Tell Us About Your First Car
What memories – good and bad – do you have?
By Brian Caulfield
We’re American men, so we love cars. We want big, roomy SUVs for the family, or sleek, fast, sporty numbers with standard shifts and overdrive for ourselves. Even with gas prices through the roof, we don’t plan to cut down on our driving or trade in our gas guzzler for a smaller, “smarter” car that looks like Fred Flintstone’s legs should be running beneath it.
The old 1970s advertisement summed it up nicely for all generations: “Baseball … hot dogs … apple pie … and Chevrolet.” Of course.
Yet of all the cars we have ever driven and loved, there is something special about our first car. It may have been a heavily used pair of bumpers that we got for a few hundred dollars to go off to college. Or it may have been the old family car that dad handed down, with 200,000 miles and a warning not to go over 60 mph. Whatever – we surely saved up some money for it and cherished it. Now the memories are probably worth more than the car ever did.
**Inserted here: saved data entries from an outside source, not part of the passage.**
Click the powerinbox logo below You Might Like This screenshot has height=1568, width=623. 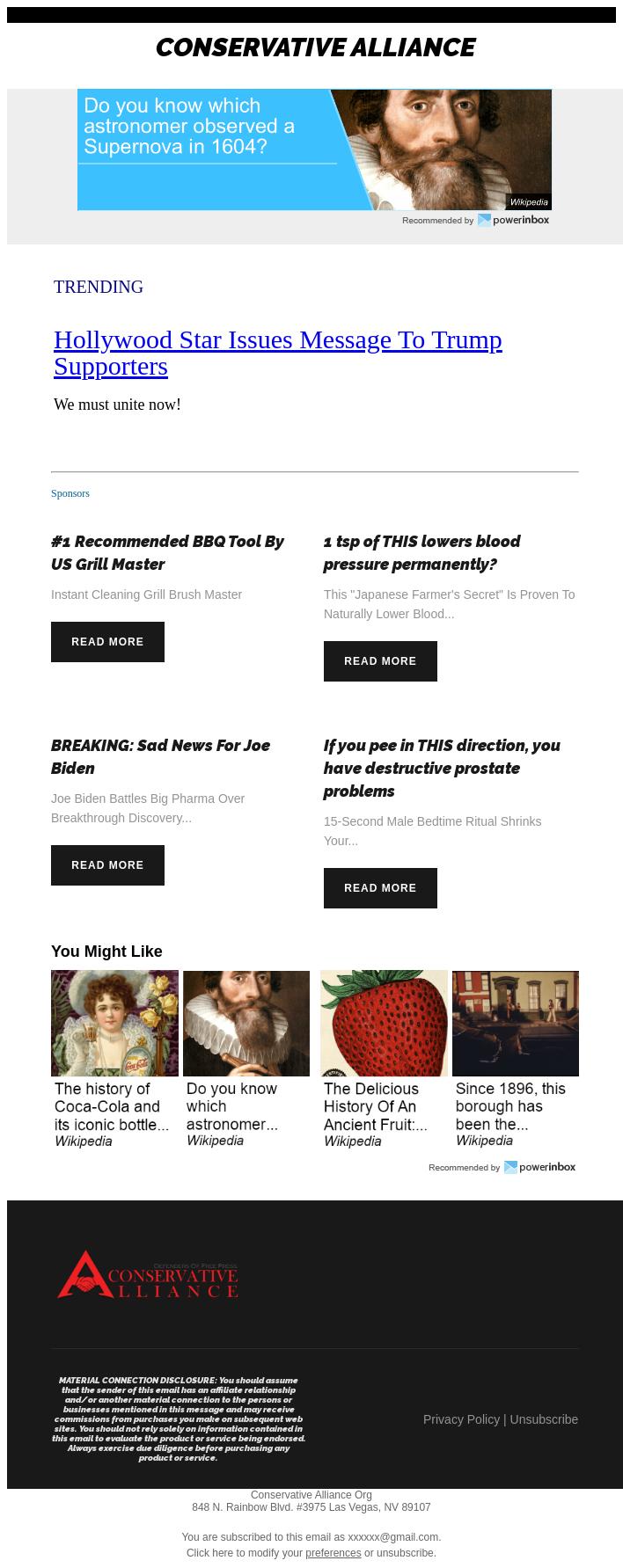(x=539, y=1167)
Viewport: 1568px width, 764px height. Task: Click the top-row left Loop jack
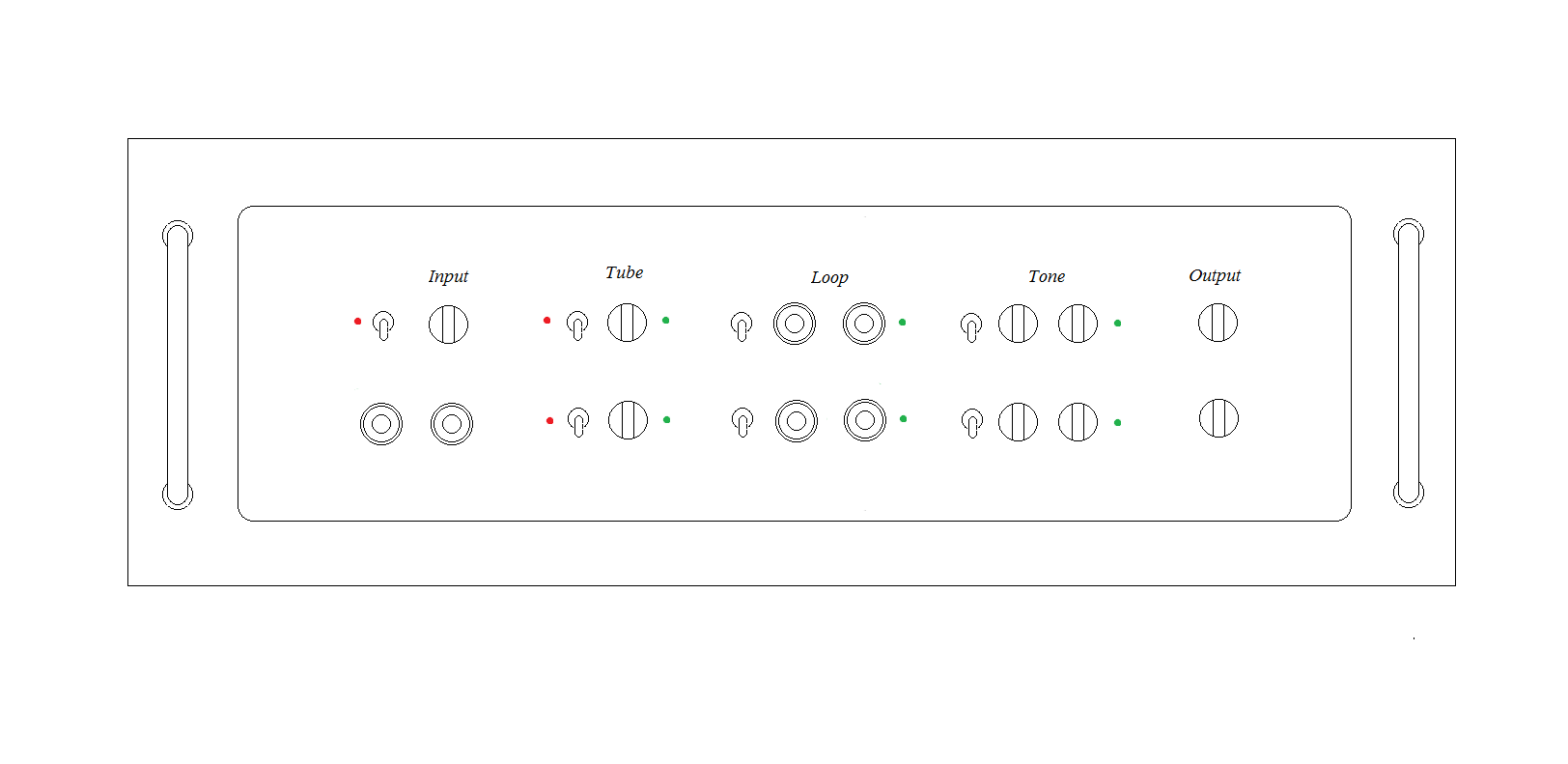click(795, 324)
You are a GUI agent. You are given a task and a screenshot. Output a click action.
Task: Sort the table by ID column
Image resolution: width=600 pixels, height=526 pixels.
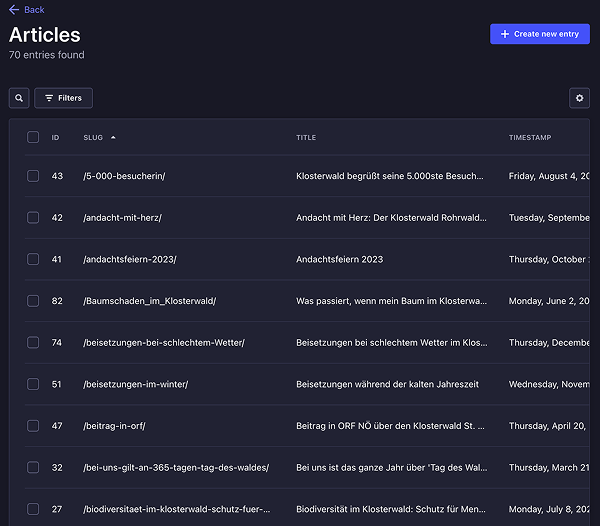[x=56, y=137]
In this Fathers for Good feature, we ask guys to recall the first car they ever drove, or ever owned, and write down the memories, good and bad. How did you feel in your first driver’s ed class, when you finally got behind the wheel? What were your thoughts when you drove your first car off the lot and you looked in the rearview, wondering if the cops would follow such a nervous novice driver?
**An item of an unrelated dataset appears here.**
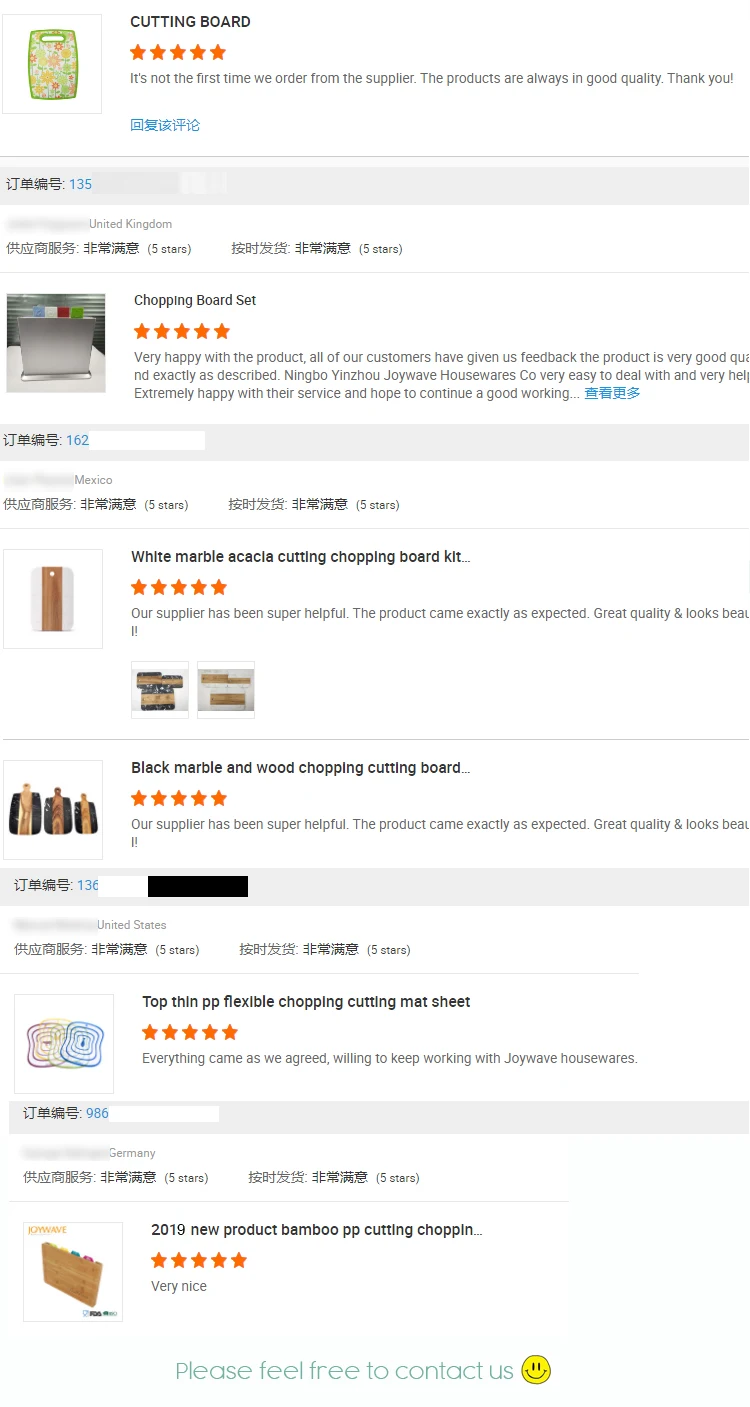View the first review photo of black boards

(160, 690)
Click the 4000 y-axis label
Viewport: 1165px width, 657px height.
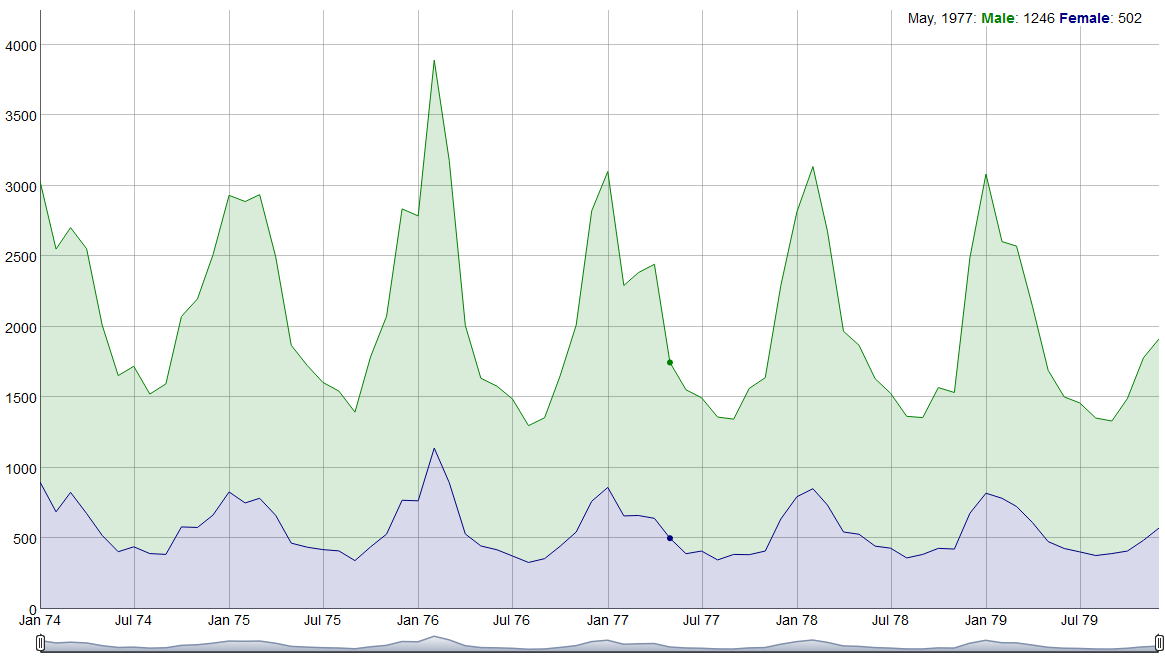pyautogui.click(x=21, y=46)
Whatever your situation, join the conversation in the comment box below.
(PS: No, my first car was not the sporty number shown here. I grew up in New York City – Manhattan – and spent most of my early years avoiding cars and taking buses and subways. I actually bought my first car when I was 40 years old! It was a brand-new, silver Toyota Corolla which I still drive to work – 123,000 miles later.)